Bob is a new AI tool from IBM that’s designed to help developers understand, document, and generate code in a variety of languages and platforms. On the IBM i server, Bob supports RPG, as well as CL, SQL, DDS, and COBOL, while it supports other languages on other platforms. IBM introduced Bob last fall and launched its first release of Bob on March 24.
With the current release of Bob, users must download all of their code to the PC in order for Bob to work. That has been met with some disappointment by some users.
“I tried the pre-release version of Bob for a while but since it [didn’t] utilize IBM i connections, including the ability to work with source files and libraries, I stopped using it,” one IBM i professional from the Chicago area told us. “I was looking forward to the official release of Bob, hoping these limitations were taken care of. They were not.”
Tim Rowe, the IBM i business architect responsible for system management and application development in Rochester, Minnesota, acknowledged this limitation during an IBM i Guided Tour webinar last week.

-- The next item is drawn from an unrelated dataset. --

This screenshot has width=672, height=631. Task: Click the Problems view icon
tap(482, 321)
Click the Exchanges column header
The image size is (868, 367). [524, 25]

IBM has a Premium Package for i and a Premium Package Expansion coming up.
“Today, all of this source is on my PC. Today, with the base version of Bob that came out, it’s on the PC,” Rowe said. “That’s one of the big items that is, in fact, part of the premium pack: The ability to connect, read, and write your source, not from your local workspace, but from your IBM i itself. That’s the future.”

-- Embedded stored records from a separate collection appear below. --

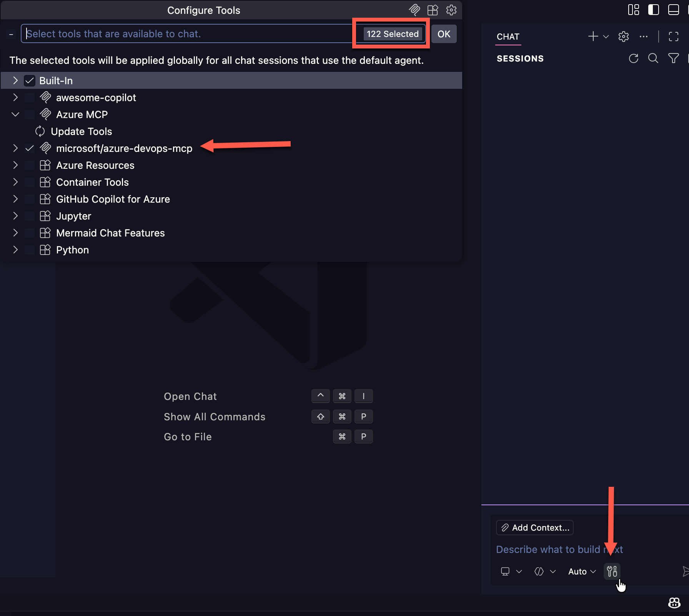The image size is (689, 616).
Task: Enable the awesome-copilot checkbox
Action: (x=30, y=98)
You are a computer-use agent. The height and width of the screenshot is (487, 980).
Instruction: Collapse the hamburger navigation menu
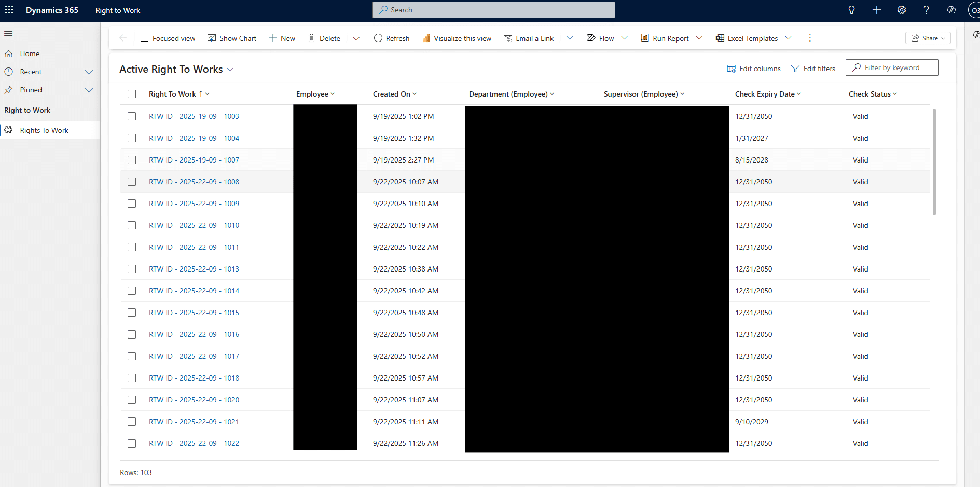click(8, 34)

IBM is expected to announce the Premium Package for i at the COMMON POWERUp conference that’s coming up later this month in New Orleans, with availability expected by the end of the second quarter, according to Rowe. There will also be a Premium Package Expansion, which will provide end-to-end SDLC (software development lifecycle) support, but the timing of that offering was not provided.
Rowe said there’s a workaround to the lack of a native IBM i connection for Bob. Customers can use the MCP Server to provide that IBM i connection, he said. “But it’s not going to be quite as seamless,” Rowe said. “It’s not going to have the same quality of tools that are going to be available when you get the premium package support available.”
In the meantime, the Chicago IBM i professional is moving forward with Anthropic’s Claud, which he finds has good support for IBM i and RPG. “It can read IBM i source files and does a pretty good job of working with RPG,” he said.
Bob works as a plug-in to VS Code, the Web-based IDE from Microsoft that has become popular in the IBM i community thanks to the Code for i plug-in from Liam Allan. But according to Rowe, Bob actually is a full replacement for VS Code as well as RDi, the fat client integrated development environment (IDE) from IBM.

Pricing for the various Bob packages is in line with what we wrote in our Bob 1.0 story in early March. (Click on image for link.)
“I don’t need to use VS Code anymore,” Rowe said during the IBM i Guided Tour. “I don’t need to go get VS Code and install it on my PC. It’s a replacement. I’m getting Bob, which includes VS Code. Maybe it’s semantics, but nonetheless we are going to leverage all the code for is support. . . So none of that is going away. It’s just that what I install on my PC is Bob. I don’t need to install VS Code.”
Rowe also addressed some questions about how Bob stores user data. When a user asks Bob to perform a function, such as analyzing RPG code or generating SQL, Bob calls a large language model (LLM) and passes the relevant user data to the LLM running in the IBM Cloud. That user data is only used for one thing, Rowe said: to execute the command given by the user.
All of the network connections – between the IBM i server and Bob running on a PC, and PC Bob and the IBM Cloud – are encrypted, Rowe said. When the Bob session is over, the data is removed from the IBM Cloud.
“It’s not stored there,” Rowe said. “So if I sign out and come back the next day, all the data that’s been up in the cloud is gone. It doesn’t remember anymore. And your data is never used to train a model. So that’s one of the big differentiator for sure for Bob compared to other options.”
According to Rowe, IBM takes security seriously with Bob, and delivers all of the enterprise features that customers demand.
“Bob is intended to be an enterprise solution,” he said. “Our enterprise customers have the ability to have a tool to go and develop code, leveraging AI, that provides the security , the regulation, the guardrails, the IP protection that you as an enterprise customer not expect, but demand.”